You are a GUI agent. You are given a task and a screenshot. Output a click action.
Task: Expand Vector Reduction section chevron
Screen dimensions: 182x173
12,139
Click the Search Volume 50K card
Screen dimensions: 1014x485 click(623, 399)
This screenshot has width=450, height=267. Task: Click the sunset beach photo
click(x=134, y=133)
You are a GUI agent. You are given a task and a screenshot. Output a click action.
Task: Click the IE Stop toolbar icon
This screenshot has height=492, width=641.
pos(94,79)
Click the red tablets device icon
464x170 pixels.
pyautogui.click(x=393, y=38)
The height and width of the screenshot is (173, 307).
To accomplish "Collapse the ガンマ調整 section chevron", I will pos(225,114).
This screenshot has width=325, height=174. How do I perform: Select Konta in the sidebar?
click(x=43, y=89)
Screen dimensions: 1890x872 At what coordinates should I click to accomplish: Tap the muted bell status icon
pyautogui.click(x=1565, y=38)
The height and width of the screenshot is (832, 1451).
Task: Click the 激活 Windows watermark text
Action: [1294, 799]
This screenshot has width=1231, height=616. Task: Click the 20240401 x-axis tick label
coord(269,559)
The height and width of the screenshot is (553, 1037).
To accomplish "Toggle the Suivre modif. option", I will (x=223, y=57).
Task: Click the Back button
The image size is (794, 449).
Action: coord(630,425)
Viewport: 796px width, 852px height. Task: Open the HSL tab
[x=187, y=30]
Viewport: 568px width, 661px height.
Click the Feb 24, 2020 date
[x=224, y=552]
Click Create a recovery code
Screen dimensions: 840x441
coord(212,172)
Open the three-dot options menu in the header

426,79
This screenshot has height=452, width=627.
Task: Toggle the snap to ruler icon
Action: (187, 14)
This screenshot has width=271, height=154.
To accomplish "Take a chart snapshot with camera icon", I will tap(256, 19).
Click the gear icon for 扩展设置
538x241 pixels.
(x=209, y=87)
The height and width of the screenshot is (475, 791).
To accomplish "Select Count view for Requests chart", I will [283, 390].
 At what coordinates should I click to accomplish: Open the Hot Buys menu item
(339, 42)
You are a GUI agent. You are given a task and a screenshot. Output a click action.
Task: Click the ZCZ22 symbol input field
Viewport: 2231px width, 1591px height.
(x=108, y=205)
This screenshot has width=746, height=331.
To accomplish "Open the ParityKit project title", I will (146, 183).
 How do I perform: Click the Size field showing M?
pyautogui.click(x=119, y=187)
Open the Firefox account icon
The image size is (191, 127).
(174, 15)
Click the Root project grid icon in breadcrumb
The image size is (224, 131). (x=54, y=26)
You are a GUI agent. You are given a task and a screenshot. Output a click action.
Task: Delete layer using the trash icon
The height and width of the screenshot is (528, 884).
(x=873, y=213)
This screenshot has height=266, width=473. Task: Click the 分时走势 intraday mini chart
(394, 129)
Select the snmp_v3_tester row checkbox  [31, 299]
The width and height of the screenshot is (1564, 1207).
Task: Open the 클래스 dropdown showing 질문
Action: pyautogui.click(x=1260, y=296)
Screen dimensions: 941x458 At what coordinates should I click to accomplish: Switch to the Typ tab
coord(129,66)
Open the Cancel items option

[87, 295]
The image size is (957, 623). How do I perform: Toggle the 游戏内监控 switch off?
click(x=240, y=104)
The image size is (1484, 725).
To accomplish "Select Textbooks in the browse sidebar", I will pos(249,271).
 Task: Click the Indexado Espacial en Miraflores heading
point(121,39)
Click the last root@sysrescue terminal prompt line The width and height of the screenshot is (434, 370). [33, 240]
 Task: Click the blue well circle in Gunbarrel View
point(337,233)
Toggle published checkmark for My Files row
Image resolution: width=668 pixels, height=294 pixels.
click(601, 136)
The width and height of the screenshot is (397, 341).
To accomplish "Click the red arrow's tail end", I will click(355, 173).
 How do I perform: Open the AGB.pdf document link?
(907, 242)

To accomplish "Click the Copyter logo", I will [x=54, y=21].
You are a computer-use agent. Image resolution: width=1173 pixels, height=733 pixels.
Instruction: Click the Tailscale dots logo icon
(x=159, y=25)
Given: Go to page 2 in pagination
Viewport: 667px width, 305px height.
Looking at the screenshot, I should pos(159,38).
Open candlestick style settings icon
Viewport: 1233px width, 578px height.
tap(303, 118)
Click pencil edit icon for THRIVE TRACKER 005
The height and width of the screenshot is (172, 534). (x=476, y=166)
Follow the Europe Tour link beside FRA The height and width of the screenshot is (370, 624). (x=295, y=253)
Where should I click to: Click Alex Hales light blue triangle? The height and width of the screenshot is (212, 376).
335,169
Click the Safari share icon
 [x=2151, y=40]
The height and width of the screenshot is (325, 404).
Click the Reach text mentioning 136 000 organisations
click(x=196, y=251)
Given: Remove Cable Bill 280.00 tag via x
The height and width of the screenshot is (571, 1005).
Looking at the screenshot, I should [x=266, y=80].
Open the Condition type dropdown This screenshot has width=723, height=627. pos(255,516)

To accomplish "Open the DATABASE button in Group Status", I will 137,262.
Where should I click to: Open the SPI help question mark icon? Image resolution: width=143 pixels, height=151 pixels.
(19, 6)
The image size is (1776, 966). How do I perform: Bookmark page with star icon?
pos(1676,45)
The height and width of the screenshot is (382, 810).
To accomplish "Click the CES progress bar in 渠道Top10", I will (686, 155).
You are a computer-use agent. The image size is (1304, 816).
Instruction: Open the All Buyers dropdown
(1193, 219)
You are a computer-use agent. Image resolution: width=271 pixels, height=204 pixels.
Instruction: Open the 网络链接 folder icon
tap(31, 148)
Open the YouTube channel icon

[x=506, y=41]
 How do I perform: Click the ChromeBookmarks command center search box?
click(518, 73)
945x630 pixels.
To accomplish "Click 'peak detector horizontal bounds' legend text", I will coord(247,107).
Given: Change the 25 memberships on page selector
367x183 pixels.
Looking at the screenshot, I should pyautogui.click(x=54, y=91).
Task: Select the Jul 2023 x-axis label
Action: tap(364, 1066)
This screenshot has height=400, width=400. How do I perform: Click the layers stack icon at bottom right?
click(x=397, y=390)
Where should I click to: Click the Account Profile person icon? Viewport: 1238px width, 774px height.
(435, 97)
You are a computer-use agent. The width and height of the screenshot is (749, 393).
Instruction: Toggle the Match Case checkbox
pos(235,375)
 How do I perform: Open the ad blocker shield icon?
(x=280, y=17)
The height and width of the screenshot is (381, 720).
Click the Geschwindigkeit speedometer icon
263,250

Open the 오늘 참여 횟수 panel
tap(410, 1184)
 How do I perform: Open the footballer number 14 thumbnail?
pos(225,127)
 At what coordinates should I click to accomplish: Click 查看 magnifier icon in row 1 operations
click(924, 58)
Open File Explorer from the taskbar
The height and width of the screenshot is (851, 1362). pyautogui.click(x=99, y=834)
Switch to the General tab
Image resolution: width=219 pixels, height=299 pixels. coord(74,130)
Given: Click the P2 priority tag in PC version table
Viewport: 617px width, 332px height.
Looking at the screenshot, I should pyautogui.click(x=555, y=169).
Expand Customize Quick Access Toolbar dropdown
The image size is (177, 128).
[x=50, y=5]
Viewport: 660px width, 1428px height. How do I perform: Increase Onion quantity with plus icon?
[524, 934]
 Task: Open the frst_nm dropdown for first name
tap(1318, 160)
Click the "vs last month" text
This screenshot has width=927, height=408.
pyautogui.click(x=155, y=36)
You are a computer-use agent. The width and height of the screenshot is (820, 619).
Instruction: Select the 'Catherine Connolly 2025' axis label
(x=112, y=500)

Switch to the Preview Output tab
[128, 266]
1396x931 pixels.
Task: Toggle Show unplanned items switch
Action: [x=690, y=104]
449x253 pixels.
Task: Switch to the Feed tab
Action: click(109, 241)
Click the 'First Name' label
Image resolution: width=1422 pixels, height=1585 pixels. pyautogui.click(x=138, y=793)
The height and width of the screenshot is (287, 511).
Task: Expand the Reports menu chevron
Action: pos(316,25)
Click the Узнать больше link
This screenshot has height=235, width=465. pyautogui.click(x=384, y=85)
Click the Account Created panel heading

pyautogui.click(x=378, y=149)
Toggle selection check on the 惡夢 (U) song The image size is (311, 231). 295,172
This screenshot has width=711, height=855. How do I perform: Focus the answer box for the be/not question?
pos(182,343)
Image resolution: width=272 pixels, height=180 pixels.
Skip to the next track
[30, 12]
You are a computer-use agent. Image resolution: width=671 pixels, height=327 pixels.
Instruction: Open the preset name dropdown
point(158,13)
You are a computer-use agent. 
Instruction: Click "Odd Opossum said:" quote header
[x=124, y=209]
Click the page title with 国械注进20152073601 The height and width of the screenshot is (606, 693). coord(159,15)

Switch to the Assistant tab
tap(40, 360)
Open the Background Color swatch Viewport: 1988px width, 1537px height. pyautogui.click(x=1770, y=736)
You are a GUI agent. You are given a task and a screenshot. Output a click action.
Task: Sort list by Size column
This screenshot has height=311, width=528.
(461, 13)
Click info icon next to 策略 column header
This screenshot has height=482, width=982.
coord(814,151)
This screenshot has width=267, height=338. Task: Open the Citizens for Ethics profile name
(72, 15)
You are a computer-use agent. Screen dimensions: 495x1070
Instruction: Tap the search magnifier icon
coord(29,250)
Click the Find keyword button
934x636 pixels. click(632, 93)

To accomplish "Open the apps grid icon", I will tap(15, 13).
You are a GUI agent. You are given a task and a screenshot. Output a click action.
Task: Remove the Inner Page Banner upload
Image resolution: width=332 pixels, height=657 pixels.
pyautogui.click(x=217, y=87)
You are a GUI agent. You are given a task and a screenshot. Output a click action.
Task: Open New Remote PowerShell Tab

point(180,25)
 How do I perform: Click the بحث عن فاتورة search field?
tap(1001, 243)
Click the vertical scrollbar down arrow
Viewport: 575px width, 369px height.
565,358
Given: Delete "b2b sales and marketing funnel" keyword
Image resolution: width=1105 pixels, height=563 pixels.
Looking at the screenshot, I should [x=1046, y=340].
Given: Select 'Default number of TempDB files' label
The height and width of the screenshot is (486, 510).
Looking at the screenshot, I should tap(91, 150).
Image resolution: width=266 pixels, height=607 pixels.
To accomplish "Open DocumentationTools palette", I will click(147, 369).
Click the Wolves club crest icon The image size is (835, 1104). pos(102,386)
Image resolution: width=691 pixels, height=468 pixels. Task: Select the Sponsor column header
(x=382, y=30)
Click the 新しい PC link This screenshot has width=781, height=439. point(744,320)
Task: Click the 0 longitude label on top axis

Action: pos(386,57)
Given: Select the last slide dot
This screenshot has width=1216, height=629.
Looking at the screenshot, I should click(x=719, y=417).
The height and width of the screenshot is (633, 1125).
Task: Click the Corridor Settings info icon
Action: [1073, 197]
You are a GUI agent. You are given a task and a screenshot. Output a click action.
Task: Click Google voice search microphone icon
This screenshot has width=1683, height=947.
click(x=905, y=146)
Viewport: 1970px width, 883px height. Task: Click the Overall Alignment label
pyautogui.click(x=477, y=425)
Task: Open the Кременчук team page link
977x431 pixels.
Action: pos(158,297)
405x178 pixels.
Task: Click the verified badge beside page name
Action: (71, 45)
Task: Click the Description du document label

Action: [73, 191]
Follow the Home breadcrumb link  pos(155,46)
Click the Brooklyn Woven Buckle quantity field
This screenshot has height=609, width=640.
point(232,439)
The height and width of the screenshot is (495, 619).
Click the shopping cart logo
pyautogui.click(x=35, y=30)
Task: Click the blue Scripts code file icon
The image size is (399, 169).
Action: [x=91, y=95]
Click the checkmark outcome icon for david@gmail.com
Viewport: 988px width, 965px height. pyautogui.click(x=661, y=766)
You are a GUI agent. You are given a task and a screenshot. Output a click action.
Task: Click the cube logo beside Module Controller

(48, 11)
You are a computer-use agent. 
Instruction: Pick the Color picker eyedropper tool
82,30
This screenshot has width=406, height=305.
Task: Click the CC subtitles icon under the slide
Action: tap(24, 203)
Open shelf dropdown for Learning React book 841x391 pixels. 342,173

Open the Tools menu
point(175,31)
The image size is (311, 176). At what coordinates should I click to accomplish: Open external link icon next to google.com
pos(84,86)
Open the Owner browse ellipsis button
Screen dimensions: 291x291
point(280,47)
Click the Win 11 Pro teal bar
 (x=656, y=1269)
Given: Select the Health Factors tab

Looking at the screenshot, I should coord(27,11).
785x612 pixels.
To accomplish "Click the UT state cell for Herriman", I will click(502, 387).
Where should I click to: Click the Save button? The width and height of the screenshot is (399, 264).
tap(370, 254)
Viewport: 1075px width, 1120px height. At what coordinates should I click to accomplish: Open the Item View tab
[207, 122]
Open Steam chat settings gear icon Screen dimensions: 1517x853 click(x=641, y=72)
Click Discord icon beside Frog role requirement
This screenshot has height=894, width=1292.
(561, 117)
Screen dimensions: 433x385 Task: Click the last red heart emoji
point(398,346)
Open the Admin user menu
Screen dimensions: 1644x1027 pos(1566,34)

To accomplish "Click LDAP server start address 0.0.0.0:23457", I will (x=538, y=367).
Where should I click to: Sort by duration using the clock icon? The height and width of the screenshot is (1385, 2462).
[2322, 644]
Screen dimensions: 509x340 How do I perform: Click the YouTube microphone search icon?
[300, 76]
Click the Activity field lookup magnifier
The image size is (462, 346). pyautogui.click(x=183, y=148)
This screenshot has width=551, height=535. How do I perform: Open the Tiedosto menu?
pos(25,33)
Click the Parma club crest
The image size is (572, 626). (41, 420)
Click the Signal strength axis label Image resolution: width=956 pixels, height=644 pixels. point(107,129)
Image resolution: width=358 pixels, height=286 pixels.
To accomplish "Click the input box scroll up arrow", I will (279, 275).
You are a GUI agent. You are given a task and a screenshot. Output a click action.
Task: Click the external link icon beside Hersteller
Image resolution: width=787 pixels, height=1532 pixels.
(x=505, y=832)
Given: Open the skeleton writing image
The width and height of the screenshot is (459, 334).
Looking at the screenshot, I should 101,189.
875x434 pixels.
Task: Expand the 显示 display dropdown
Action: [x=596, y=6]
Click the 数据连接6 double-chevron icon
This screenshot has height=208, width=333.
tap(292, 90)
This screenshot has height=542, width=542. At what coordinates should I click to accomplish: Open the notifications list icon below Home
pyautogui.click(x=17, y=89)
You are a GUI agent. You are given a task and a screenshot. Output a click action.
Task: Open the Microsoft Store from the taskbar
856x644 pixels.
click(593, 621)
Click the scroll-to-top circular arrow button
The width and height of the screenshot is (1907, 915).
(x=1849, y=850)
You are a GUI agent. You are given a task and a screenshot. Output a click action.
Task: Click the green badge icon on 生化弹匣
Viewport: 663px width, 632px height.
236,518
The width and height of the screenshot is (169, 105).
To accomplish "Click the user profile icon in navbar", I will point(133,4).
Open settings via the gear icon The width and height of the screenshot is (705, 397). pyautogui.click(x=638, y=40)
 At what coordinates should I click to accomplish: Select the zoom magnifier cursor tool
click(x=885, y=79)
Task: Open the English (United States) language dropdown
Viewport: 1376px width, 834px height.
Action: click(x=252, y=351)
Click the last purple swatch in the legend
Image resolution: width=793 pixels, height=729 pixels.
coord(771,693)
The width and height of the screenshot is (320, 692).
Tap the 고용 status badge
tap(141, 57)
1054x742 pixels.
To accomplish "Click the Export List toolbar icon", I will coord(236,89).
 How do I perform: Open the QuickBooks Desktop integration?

** SET PROBLEM **
Pick out every line of the records above that contains the string "computer", and copy each of those lines in full. Case counts.

** SOLUTION FOR THIS EXERCISE **
You are a computer-use agent. Image resolution: width=1173 pixels, height=733 pixels.
You are a computer-use agent. The image size is (1304, 816).
You are a computer-use agent. Image resolution: width=271 pixels, height=204 pixels.
You are a computer-use agent. The width and height of the screenshot is (749, 393).
You are a computer-use agent. The width and height of the screenshot is (820, 619).
You are a computer-use agent. Image resolution: width=671 pixels, height=327 pixels.
You are a computer-use agent. 
You are a computer-use agent. Screen dimensions: 495x1070
You are a computer-use agent. 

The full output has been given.